Satrapi wrote about his adolescence in the new Islamic Republic – his rebellion, exile, return and permanent departure – in Persepolis. Published in four French volumes between 2000 and 2003, Satrapi’s autobiographical comic book became an international bestseller. It has since been translated into more than 20 languages.

“That’s the advantage of a comic,” Satrapi told NPR in 2024. “Because man’s first language is drawing.”

In 2007, Satrapi co-wrote and directed an animated film adaptation Persepolis With his creative partner Vincent Parronaud. The film won the prestigious Jury Prize at the Cannes Film Festival, and Satrapi received an Academy Award nomination in 2008. She was the first woman in history to receive a nomination in the Best Animated Feature category.

“The real issue for me is human rights, it’s freedom of speech,” Satrapi told NPR in 2007. “It’s freedom to think, you know.”

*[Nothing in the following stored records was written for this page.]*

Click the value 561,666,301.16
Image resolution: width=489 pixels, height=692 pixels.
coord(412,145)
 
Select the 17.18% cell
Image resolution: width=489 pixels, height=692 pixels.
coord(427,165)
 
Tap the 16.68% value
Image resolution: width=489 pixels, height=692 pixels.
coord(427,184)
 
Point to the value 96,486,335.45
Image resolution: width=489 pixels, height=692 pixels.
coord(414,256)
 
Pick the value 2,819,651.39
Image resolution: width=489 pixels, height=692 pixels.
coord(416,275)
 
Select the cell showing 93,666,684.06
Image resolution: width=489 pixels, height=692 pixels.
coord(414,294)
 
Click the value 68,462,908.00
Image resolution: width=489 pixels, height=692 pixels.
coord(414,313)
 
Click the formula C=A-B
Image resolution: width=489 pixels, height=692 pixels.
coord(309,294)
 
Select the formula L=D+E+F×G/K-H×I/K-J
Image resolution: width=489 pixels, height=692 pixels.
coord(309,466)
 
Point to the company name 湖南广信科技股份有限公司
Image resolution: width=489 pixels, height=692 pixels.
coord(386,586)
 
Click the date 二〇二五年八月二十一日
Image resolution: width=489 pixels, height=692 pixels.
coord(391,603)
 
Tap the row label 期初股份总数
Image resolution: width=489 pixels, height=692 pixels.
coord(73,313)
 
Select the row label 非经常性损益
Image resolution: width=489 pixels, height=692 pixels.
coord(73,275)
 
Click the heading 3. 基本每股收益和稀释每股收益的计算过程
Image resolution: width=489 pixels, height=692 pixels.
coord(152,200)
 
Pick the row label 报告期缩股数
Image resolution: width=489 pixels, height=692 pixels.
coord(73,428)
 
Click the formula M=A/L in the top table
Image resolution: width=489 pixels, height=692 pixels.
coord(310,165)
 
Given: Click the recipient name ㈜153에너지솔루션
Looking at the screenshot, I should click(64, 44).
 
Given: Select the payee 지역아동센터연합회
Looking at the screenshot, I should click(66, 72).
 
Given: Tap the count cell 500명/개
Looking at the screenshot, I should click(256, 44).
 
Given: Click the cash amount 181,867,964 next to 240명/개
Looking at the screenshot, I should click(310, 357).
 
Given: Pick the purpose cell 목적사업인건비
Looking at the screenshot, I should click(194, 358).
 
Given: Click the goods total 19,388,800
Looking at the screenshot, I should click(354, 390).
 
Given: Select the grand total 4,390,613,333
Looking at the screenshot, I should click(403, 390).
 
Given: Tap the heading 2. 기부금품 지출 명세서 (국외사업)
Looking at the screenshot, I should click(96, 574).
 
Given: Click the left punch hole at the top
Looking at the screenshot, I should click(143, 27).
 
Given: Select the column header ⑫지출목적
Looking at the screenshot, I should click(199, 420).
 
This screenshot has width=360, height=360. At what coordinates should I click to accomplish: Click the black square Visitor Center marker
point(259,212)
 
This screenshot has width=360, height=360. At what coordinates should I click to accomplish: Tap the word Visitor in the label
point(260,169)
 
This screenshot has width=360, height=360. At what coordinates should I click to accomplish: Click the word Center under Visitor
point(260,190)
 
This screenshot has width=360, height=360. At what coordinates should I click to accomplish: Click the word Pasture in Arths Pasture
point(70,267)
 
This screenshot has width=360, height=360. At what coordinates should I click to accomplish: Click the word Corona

After the Iranian Revolution, a young Satrapi (along with every woman in Iran) found herself forced to wear a hijab. Satrapi said the cover restricted her right to free expression: “Wearing something I don’t want to wear, just not being able to express what I want to do, that was – that was something – I just couldn’t handle it.”

Satrapi continued to draw, write, act, direct, and advocate throughout her adult life. His last book, woman, life, freedom (2024) is a collaborative anthology – created in just five months – to bring together the works of artists and academics on the death of Mahsa Amini and the protests that followed in 2022.